References:
- Is there a way to print out the type of a variable/pointer in C?
- Why are C character literals ints instead of chars?
Was trying to find out the type of char/string literals in C. Found a hackish way of doing it.
Source code: test.c
#include <stdio.h>
int main()
{
char *s = "ABC";
printf("%f\n", s);
printf("%f\n", 'A');
printf("%f\n", "Hello World");
printf("%f\n", 42);
printf("%s\n", 42.0);
}
Compile with warning flag: gcc -Wall test.c
test.c: In function 'main':
test.c:6:12: warning: format '%f' expects argument of type 'double', but argument 2 has type 'char *' [-Wformat=]
printf("%f\n", s);
^
test.c:8:12: warning: format '%f' expects argument of type 'double', but argument 2 has type 'int' [-Wformat=]
printf("%f\n", 'A');
^
test.c:9:12: warning: format '%f' expects argument of type 'double', but argument 2 has type 'char *' [-Wformat=]

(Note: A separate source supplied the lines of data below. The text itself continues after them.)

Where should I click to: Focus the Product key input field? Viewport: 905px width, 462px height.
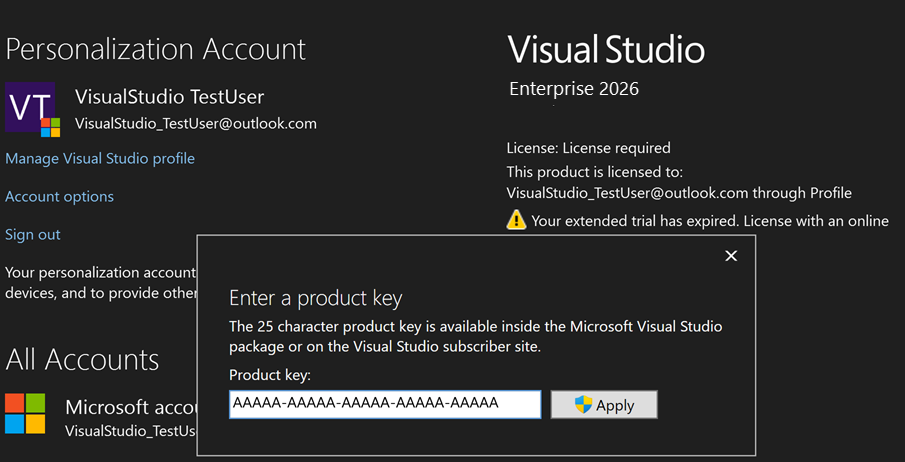click(x=385, y=404)
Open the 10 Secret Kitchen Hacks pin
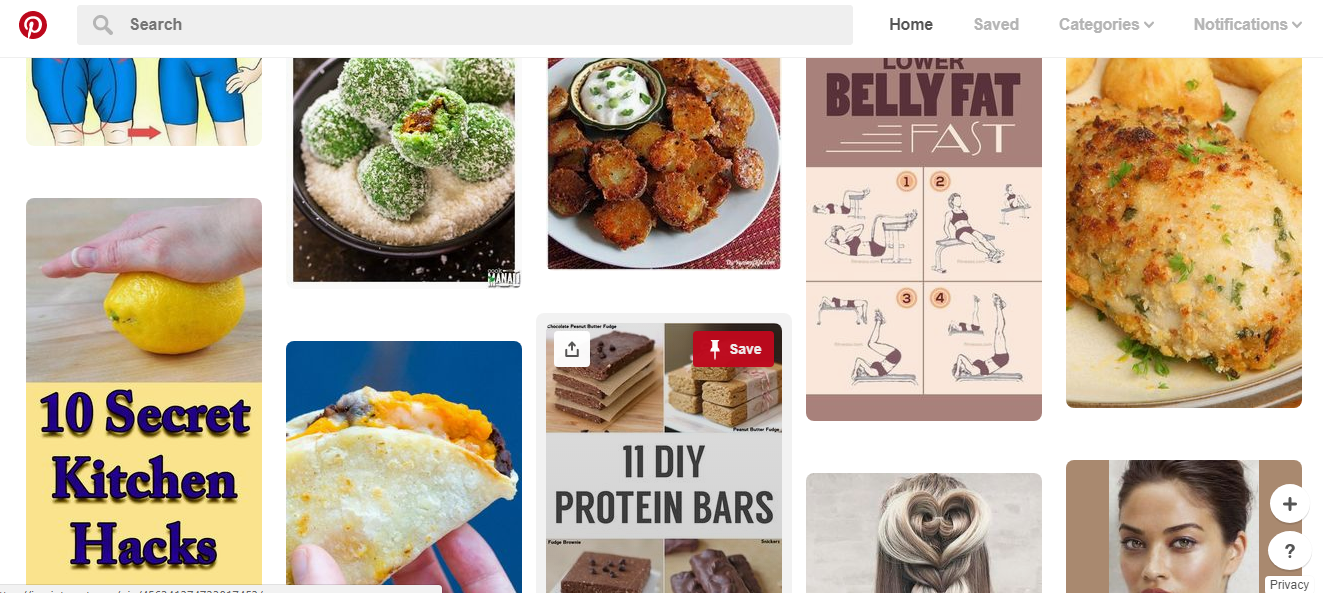Viewport: 1323px width, 593px height. pos(144,395)
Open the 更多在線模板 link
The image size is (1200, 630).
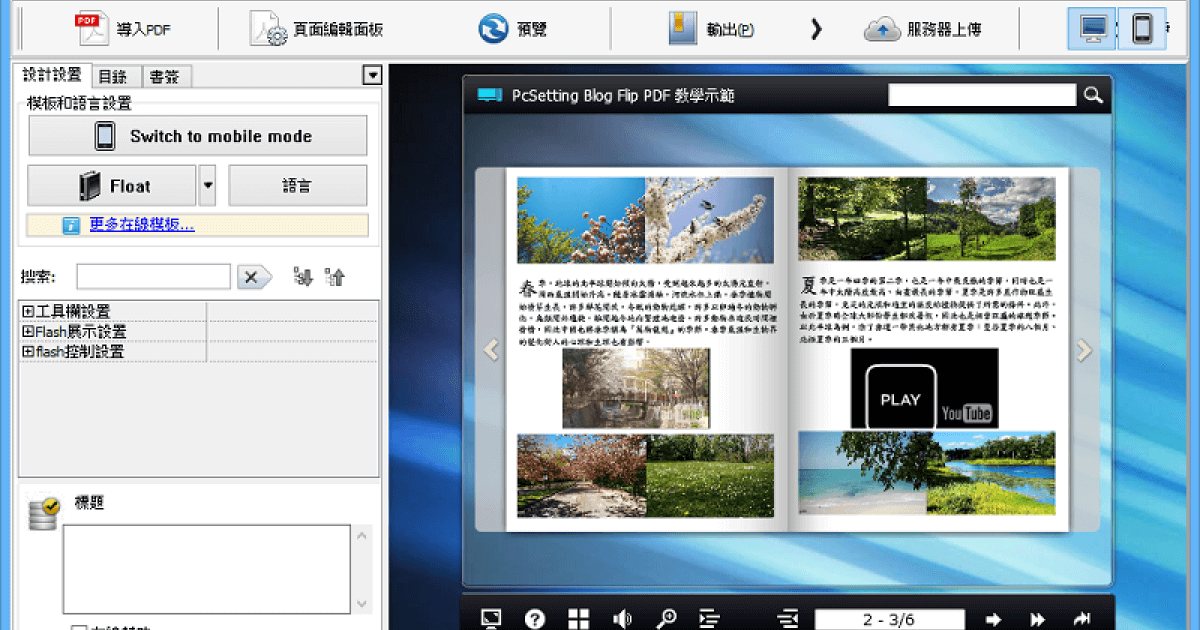tap(142, 225)
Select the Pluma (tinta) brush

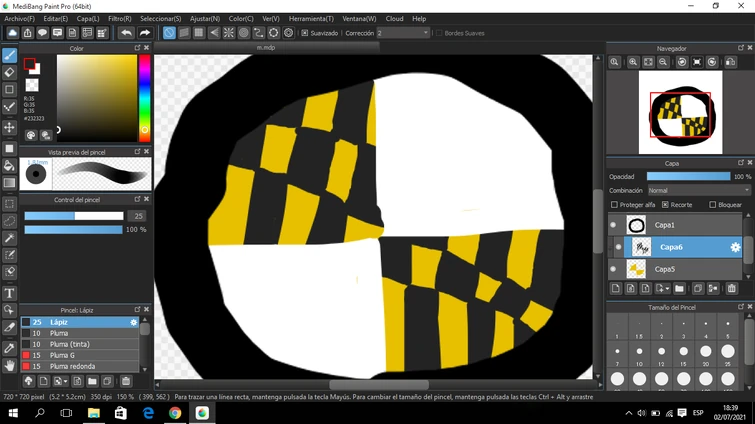[x=70, y=344]
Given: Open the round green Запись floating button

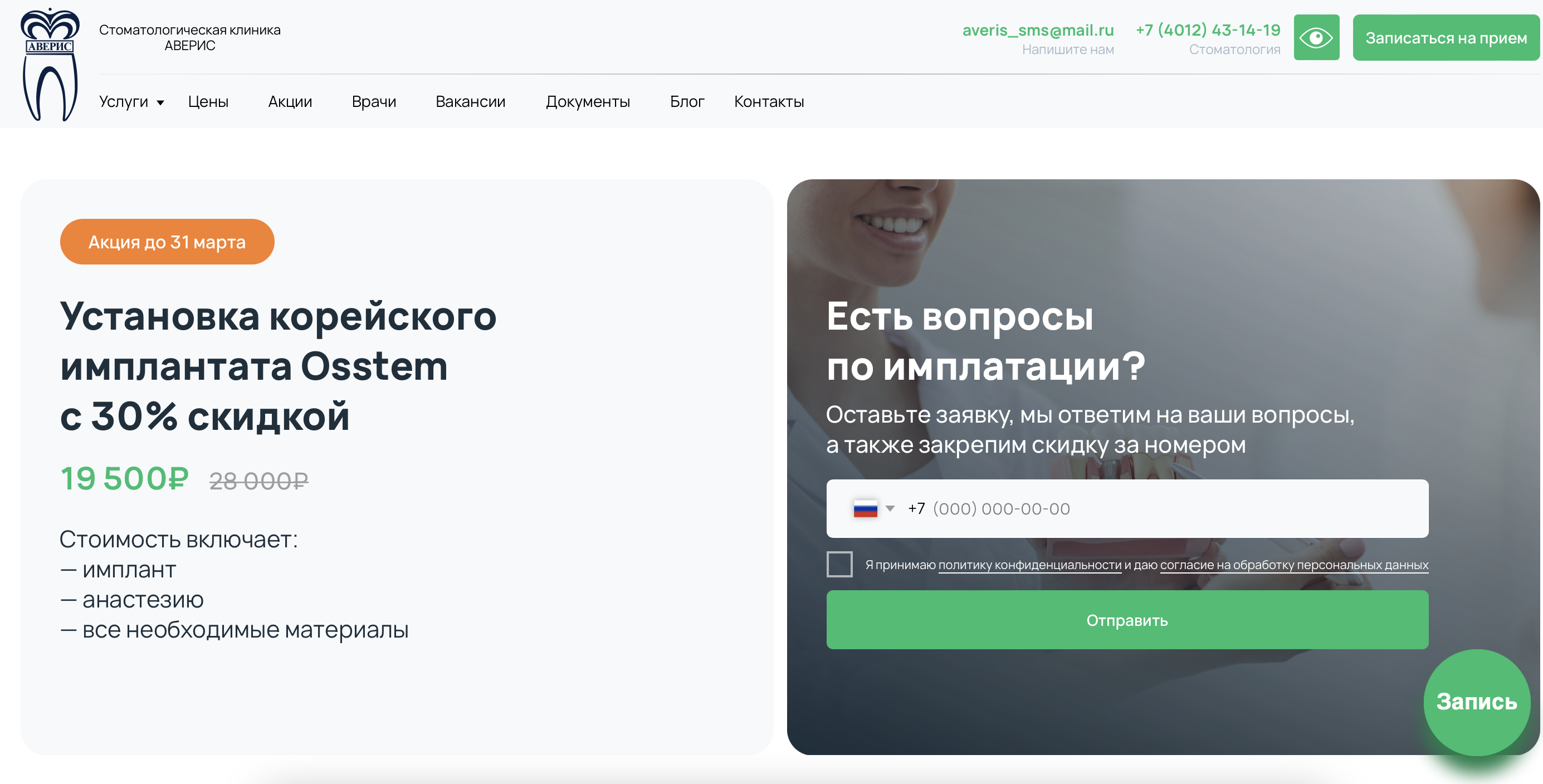Looking at the screenshot, I should pos(1476,702).
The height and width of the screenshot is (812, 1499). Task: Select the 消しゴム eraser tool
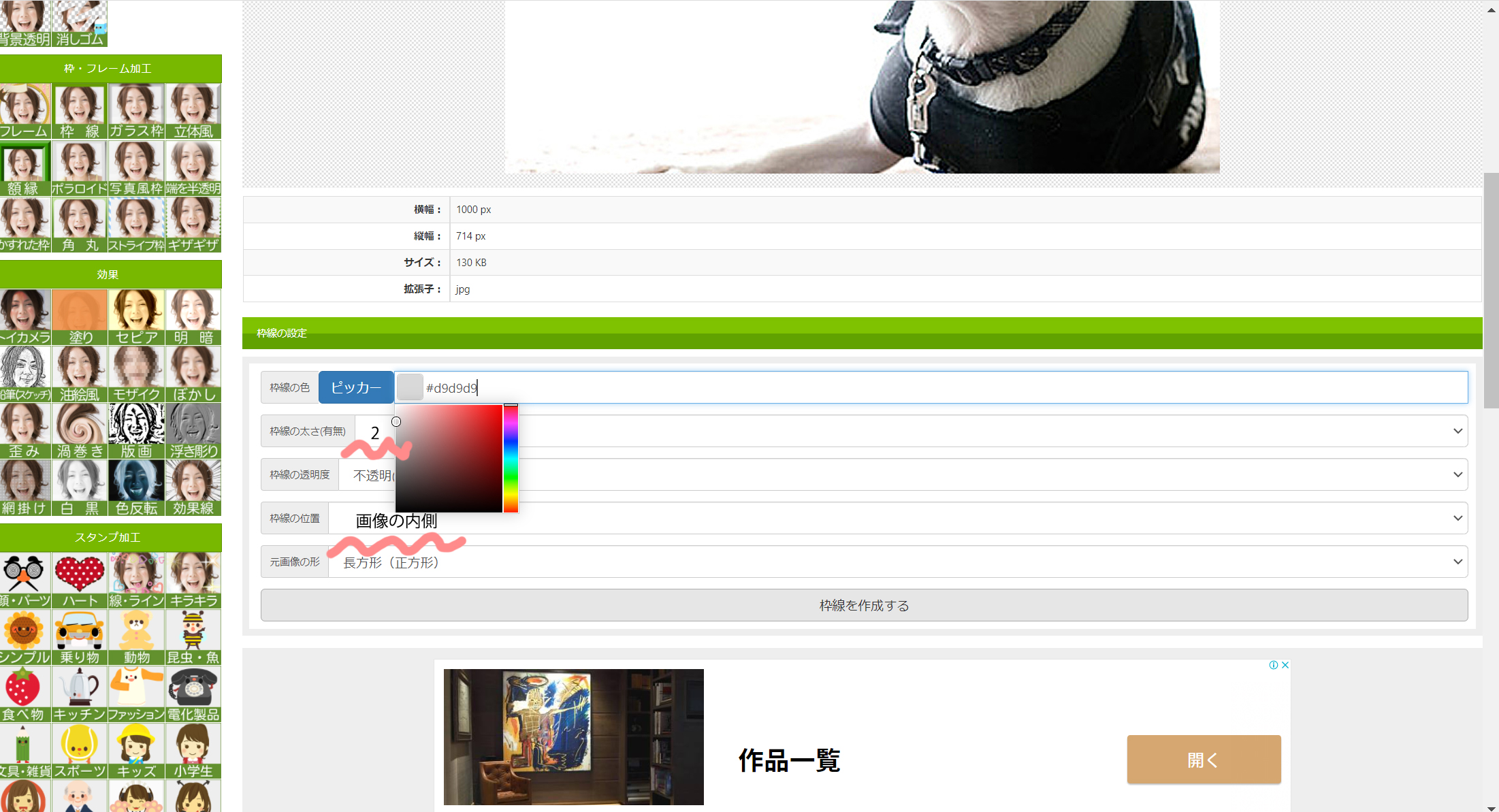[x=80, y=23]
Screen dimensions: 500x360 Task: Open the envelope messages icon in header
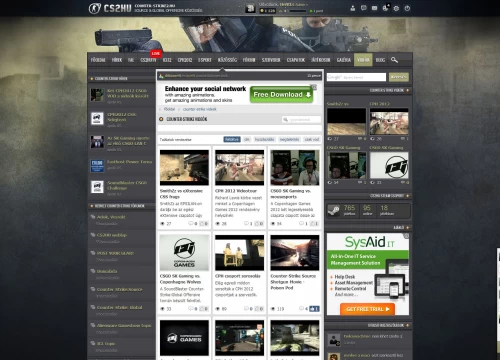pos(375,8)
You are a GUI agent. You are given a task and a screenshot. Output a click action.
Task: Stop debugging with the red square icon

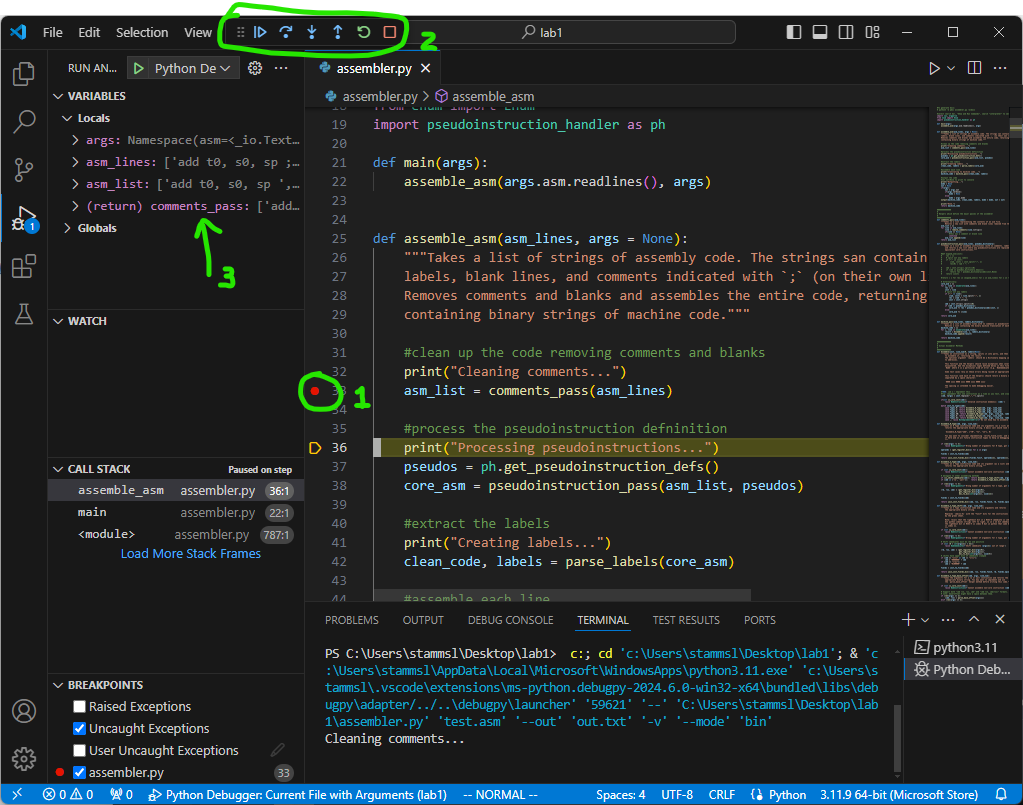(x=390, y=32)
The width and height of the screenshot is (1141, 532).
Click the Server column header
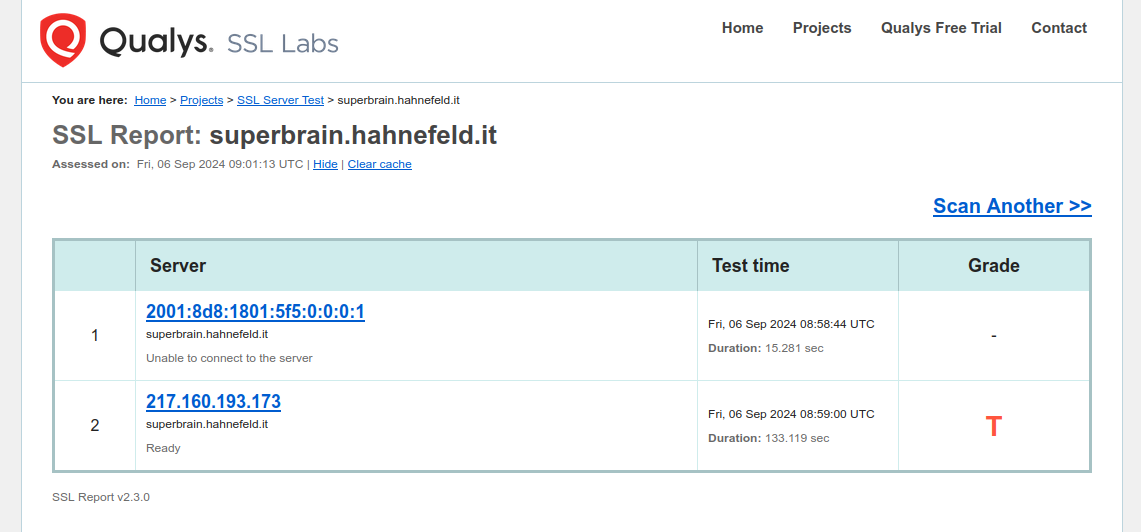[x=178, y=266]
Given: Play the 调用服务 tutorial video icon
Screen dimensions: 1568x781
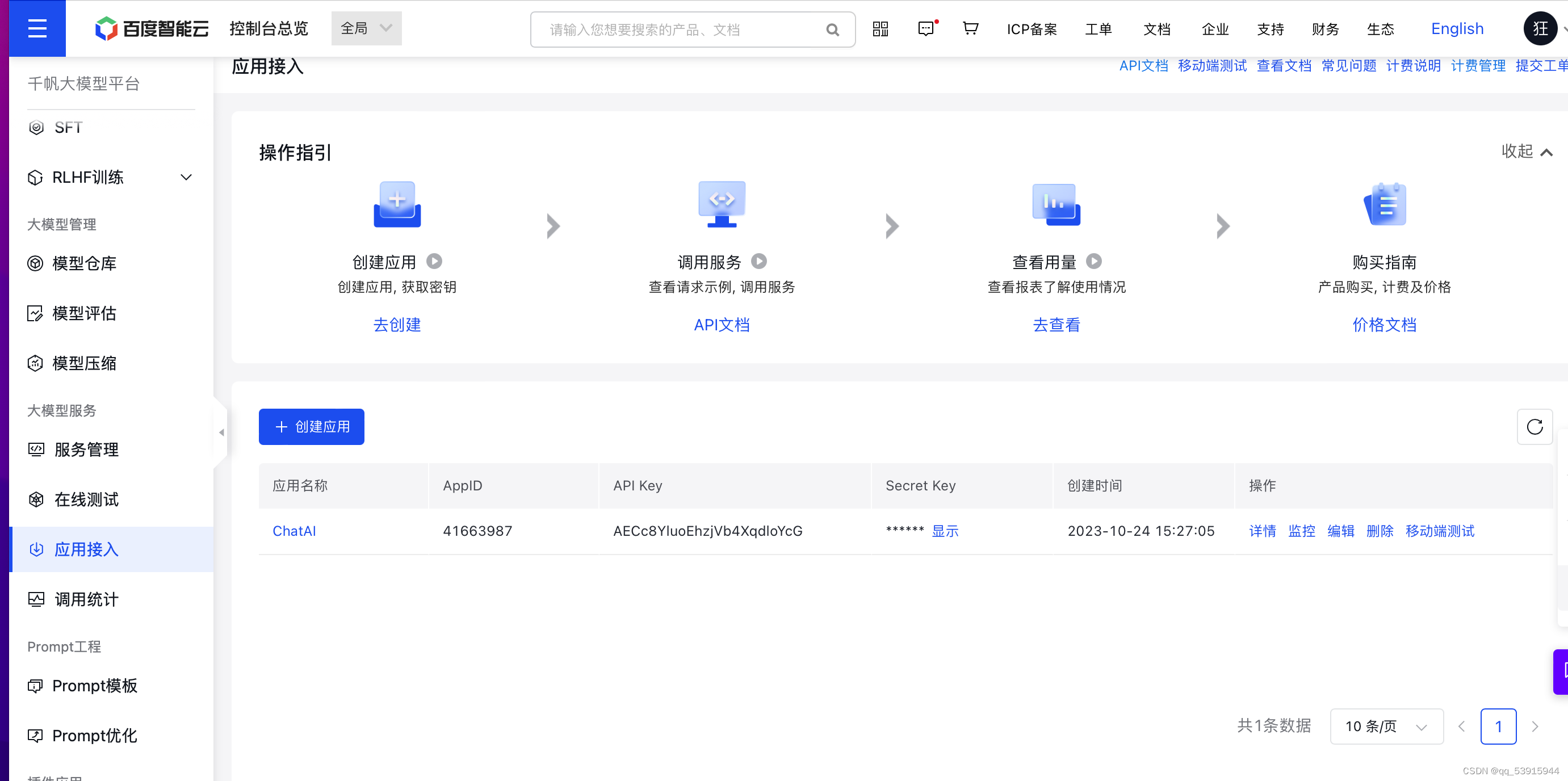Looking at the screenshot, I should (758, 262).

printf("%f\n", "Hello World");
^
test.c:11:12: warning: format '%f' expects argument of type 'double', but argument 2 has type 'int' [-Wformat=]
printf("%f\n", 42);
^
test.c:12:12: warning: format '%s' expects argument of type 'char *', but argument 2 has type 'double' [-Wformat=]
printf("%s\n", 42.0);
^
Basically, use an incompatible format specifier for the literal/variable and let the compiler catch it. In the example above, the type for “argument 2” is indicated in the warnings.